▸ **WHAT IS NEEDED**
How many lines in the entries below contain the string "height" with the same capitalization? Reply with the number alone.

▸ **SUPPLIED MATERIAL**
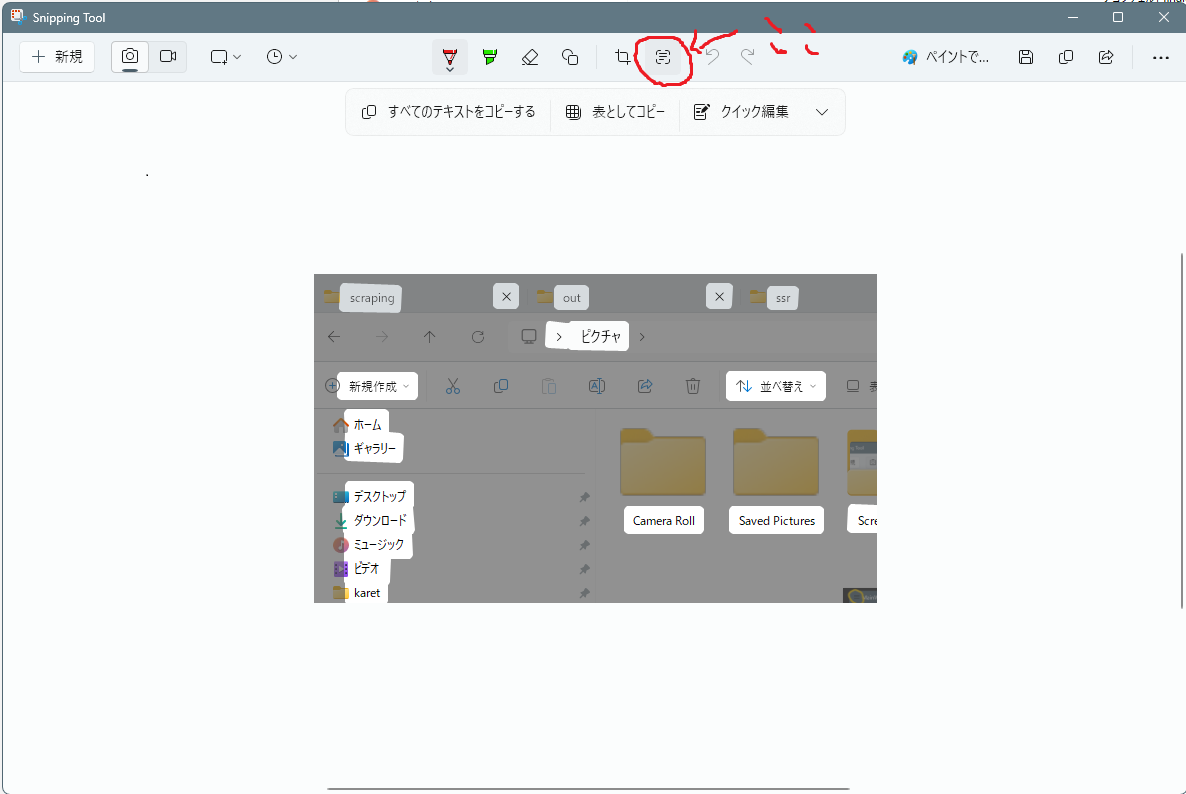Open the shapes tool
This screenshot has width=1186, height=794.
click(x=570, y=57)
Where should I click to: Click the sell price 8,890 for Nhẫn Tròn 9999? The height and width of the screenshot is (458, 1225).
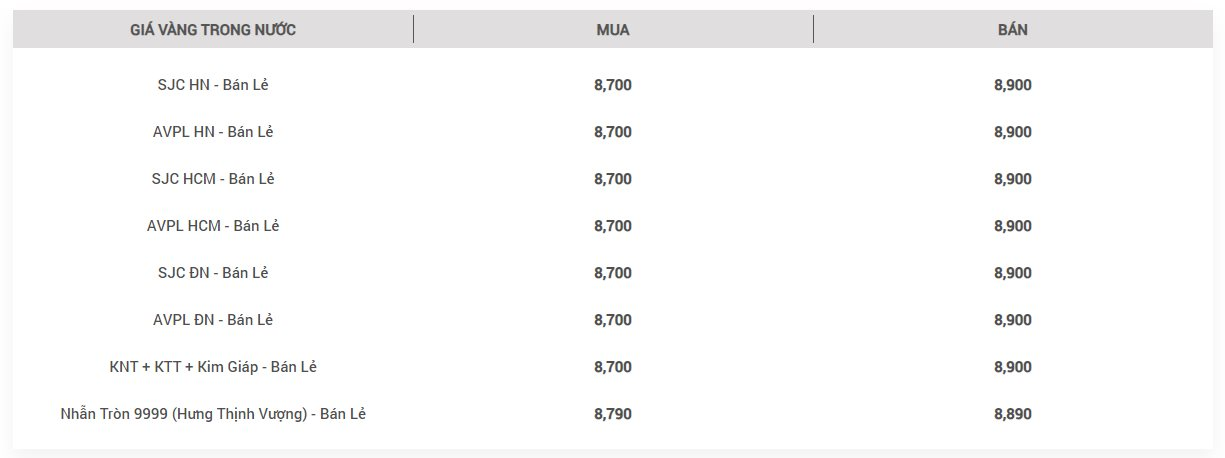point(1013,414)
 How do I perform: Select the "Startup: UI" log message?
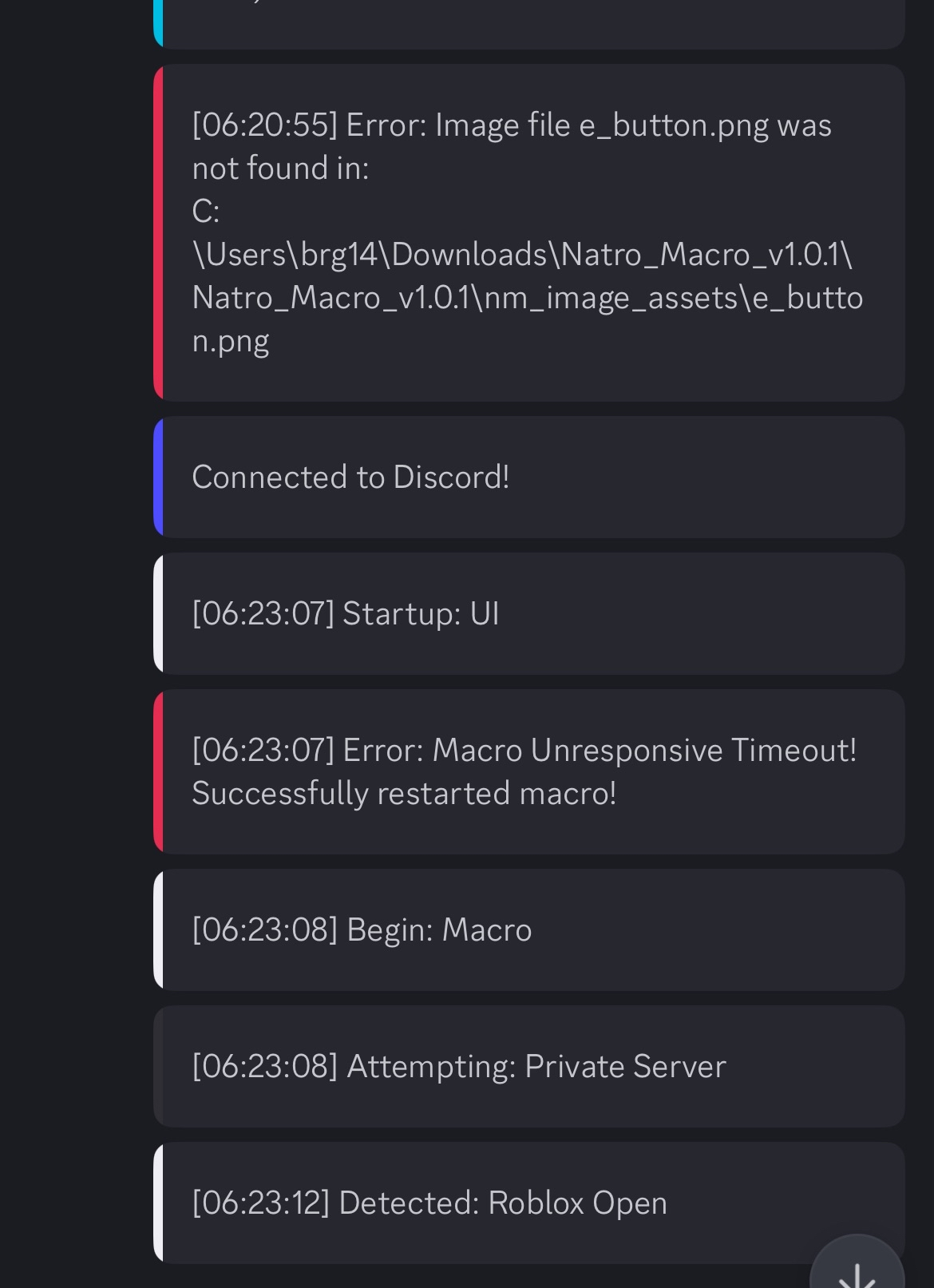click(x=346, y=614)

▸ **WRITTEN RESPONSE**
2